Hewson was tempted to say that she could prove it by marrying him, but he had not the heart to mock a scruple which he felt to be sacred. What he did say was: “Then I will wait till you can prove it. Do you wish me not to see you again, before you have made up your mind?”

“I don’t know. I can’t see what harm there would be in our meeting.” “No, I can’t, either,” said Hewson, as she seemed to refer the point to him. “Should you mind my coming again, say, this evening?”

“To-night?” She reflected a moment. “Yes, come to-night.”

When he came after dinner, Hewson was sensible from the perfect unconsciousness of Mrs. Rock’s manner that Miss Hernshaw had been telling her. Her habit of a wandering eye, contributed to the effect she wished to produce, if this were the effect, and her success was such that it might easily have deceived herself. But when Mrs. Rock, in a supreme exercise of her unconsciousness, left him with the girl for a brief interval before it was time for him to go, Miss Hernshaw said, “Mrs. Rock knows about it, and she says that the best way for me to find out will be to try whether I can live without you.”

“Was that Mrs. Rock’s idea?” asked Hewson, as gravely as he could.

“No it was mine; I suggested it to her; but she approves of it. Don’t you like it?”
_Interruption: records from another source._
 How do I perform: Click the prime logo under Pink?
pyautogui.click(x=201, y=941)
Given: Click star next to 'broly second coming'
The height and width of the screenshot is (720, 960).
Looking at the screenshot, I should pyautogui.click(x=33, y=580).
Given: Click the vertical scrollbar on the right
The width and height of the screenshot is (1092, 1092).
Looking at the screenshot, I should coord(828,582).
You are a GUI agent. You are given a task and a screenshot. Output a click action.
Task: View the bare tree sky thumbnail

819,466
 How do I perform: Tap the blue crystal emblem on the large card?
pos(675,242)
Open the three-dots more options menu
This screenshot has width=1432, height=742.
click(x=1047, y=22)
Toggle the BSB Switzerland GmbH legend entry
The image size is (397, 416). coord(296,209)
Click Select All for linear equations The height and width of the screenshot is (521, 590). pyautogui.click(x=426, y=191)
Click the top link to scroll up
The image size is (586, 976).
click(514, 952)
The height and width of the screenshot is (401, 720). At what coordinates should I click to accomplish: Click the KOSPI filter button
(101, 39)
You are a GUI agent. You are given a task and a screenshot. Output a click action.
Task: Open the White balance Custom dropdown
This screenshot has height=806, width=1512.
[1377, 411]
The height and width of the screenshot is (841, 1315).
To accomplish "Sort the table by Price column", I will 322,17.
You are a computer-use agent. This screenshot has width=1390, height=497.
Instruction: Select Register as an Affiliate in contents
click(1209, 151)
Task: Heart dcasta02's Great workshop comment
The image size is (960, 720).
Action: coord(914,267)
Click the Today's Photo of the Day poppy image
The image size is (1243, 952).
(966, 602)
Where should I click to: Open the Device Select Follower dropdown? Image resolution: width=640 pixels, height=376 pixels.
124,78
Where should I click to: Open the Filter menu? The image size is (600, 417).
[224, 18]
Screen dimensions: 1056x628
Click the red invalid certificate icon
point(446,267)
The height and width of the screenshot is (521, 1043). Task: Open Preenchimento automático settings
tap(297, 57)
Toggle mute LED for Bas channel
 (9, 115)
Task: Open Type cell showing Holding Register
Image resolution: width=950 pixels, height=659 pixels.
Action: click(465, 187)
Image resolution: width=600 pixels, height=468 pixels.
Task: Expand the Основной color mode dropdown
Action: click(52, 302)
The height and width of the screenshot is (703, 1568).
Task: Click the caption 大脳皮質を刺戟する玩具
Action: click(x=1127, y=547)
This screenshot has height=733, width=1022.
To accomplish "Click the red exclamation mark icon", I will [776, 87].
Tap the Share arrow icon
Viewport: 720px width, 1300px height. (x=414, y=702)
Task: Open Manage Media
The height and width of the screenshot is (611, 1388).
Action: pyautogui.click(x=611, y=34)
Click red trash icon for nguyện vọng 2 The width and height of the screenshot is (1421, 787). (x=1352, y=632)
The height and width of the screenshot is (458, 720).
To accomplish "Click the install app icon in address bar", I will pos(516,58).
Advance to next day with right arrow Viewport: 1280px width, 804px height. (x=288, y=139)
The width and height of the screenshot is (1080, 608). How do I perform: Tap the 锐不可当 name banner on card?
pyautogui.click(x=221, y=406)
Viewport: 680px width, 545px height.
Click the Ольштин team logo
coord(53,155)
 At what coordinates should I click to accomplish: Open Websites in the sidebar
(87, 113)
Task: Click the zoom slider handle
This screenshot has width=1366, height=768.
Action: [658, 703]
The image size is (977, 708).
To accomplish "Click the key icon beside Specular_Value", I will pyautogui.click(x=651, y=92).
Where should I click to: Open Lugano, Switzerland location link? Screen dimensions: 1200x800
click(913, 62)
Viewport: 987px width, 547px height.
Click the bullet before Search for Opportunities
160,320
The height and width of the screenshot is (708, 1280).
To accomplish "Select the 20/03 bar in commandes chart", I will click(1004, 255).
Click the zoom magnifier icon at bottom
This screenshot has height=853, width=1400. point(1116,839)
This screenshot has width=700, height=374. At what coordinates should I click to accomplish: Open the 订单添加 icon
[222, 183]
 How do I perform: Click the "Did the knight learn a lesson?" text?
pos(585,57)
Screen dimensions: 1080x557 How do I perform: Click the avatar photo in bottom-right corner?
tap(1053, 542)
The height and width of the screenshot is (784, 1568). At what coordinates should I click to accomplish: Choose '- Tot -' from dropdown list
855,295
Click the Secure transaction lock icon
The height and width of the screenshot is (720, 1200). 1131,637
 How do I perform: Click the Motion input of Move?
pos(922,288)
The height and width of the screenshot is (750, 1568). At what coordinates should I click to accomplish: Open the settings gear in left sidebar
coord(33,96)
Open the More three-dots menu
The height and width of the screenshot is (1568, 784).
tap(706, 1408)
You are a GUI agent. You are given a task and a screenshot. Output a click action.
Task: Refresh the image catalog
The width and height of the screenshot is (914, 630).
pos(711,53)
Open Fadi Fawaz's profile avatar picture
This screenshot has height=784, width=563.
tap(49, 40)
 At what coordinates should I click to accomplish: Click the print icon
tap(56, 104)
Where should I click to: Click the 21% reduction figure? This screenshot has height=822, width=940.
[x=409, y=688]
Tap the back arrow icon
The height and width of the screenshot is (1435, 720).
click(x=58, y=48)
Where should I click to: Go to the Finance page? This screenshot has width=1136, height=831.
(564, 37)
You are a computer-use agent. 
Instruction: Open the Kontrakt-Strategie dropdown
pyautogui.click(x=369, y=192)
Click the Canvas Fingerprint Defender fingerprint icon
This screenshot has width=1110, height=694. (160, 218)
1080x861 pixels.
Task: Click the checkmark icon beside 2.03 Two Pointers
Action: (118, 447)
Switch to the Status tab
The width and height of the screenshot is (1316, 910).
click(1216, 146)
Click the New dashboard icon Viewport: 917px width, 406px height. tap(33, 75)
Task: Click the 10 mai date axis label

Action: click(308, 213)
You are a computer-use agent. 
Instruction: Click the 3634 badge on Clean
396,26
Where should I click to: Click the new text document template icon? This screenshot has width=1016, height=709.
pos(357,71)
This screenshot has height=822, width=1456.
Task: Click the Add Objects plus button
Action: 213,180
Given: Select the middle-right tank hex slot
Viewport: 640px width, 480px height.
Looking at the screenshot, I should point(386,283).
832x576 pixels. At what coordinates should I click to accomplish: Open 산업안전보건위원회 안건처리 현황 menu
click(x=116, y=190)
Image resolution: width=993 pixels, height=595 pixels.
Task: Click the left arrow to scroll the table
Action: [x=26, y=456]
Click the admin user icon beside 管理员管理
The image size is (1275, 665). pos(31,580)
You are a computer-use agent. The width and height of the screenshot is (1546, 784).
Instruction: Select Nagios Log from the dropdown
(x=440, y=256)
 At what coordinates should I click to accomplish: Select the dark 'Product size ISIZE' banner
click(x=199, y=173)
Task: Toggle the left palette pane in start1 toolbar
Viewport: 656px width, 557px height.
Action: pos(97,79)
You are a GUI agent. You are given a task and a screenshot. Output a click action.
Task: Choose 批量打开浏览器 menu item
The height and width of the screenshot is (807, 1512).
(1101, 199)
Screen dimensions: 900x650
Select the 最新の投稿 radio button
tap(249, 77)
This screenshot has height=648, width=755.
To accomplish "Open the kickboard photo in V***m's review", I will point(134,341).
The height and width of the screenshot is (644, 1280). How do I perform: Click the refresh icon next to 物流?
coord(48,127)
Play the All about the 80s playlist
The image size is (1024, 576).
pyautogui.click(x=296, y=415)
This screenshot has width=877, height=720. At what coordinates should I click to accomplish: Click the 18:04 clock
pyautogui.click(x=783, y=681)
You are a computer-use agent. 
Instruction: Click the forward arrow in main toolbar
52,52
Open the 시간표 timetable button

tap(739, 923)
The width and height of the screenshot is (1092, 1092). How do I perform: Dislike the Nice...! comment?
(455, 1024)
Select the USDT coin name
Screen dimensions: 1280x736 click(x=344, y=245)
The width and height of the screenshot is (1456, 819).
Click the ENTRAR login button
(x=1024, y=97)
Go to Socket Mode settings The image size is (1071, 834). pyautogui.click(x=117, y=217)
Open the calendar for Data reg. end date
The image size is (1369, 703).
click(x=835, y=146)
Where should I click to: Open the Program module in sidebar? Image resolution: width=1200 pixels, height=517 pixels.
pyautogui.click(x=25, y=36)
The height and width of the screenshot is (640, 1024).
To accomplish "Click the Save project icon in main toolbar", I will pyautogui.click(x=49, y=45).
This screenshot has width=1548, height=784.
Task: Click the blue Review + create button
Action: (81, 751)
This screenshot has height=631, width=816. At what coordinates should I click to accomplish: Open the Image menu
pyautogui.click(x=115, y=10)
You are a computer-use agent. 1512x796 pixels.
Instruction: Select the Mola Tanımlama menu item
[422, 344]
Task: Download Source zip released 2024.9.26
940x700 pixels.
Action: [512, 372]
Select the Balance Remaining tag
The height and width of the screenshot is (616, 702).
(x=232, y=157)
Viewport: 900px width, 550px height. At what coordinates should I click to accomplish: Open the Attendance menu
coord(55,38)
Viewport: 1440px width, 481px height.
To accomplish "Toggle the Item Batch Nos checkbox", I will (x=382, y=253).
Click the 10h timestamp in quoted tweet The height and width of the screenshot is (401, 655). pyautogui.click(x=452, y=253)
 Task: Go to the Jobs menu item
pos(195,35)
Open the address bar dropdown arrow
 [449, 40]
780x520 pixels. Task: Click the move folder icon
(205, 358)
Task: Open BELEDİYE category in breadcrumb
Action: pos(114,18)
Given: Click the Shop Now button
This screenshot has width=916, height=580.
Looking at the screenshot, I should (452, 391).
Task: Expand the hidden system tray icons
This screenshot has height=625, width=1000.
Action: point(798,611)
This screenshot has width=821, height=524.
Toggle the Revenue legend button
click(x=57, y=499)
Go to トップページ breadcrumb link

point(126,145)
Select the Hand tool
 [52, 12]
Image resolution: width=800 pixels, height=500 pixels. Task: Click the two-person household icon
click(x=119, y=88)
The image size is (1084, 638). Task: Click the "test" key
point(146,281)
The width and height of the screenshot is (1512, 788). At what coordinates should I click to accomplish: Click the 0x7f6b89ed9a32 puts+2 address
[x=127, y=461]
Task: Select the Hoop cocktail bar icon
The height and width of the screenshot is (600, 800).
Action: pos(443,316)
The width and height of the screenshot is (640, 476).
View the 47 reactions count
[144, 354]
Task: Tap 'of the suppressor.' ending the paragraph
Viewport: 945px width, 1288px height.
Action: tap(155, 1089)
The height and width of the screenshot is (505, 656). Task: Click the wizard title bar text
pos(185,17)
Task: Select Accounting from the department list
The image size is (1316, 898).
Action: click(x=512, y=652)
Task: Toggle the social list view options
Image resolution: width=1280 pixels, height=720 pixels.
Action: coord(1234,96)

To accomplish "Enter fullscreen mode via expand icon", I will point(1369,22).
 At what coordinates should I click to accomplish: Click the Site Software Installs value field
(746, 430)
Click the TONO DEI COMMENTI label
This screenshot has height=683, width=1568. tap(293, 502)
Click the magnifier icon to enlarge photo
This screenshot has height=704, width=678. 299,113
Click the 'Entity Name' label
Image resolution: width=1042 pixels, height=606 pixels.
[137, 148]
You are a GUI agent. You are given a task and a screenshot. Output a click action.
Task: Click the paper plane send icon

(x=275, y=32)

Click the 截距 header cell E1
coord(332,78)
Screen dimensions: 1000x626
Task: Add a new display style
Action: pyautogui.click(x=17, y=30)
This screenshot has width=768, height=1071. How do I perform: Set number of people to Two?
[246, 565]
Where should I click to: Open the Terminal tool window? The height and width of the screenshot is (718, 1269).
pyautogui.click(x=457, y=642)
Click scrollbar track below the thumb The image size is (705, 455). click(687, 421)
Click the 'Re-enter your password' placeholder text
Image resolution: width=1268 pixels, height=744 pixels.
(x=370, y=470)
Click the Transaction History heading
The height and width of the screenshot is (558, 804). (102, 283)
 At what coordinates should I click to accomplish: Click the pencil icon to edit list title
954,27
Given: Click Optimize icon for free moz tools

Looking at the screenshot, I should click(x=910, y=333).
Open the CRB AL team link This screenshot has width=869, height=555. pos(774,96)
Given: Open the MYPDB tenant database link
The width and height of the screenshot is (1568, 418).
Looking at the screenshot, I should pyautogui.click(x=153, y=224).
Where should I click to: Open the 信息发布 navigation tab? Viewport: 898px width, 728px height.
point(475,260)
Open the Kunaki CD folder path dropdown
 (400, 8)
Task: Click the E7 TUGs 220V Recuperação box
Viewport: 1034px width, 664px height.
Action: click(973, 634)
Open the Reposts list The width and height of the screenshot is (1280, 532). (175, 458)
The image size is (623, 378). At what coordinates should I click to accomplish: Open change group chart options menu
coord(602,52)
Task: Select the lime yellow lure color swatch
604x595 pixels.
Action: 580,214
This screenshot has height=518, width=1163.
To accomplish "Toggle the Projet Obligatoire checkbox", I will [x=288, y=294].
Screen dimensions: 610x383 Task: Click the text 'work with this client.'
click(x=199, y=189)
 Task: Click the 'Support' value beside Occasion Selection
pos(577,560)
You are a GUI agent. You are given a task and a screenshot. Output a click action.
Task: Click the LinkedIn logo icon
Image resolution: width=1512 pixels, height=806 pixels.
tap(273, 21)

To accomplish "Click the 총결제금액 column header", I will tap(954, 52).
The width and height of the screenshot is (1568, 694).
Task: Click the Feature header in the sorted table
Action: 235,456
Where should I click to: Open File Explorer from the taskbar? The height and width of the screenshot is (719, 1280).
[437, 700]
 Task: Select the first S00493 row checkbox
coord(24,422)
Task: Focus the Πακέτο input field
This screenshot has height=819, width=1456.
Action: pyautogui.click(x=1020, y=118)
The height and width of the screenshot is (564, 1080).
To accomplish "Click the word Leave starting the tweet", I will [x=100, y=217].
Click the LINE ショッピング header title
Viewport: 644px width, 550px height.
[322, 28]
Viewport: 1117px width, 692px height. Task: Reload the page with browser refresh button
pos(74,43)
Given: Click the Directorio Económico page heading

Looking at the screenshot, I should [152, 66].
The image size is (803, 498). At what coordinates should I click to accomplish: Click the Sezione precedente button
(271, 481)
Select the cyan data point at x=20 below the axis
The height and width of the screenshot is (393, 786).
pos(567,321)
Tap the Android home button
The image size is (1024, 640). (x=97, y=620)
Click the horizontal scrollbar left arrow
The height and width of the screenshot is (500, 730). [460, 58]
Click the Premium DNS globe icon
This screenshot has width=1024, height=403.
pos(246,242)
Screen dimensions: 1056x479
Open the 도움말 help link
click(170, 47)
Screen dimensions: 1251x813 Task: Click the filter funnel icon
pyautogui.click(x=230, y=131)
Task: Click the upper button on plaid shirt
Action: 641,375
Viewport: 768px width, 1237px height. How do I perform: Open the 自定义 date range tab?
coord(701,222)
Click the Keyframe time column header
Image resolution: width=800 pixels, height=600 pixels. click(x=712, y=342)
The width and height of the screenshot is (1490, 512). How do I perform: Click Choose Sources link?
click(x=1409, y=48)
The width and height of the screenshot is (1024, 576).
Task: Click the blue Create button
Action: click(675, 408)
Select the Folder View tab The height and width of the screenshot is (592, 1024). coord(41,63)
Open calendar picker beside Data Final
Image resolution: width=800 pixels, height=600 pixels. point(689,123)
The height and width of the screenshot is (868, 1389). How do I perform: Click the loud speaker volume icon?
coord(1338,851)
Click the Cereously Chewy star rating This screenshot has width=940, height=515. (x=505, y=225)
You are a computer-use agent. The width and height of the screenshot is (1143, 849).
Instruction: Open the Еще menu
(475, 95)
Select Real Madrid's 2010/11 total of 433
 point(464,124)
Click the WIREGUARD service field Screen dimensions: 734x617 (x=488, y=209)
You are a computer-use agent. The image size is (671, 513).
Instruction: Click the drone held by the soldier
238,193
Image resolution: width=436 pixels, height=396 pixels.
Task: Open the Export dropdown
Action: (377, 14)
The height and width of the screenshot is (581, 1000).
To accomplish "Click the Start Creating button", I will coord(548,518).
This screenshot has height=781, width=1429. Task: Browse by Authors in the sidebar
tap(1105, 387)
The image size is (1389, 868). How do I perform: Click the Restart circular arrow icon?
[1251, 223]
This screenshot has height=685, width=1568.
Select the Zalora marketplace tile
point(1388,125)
“Yes. I hope I sha’n’t die while you are trying to live without me. Shall you be very long?” She frowned, and he hastened to say, “I do like your idea; it’s the best way, and I thank you for giving me a chance.”

“We are going out to my father’s ranch in Colorado, at once,” she explained. “We shall start to-morrow morning.”

“Oh! May I come to see you off?”

“No, I would rather begin at once.”

“May I write to you?”

“I will write to you--when I’ve decided.”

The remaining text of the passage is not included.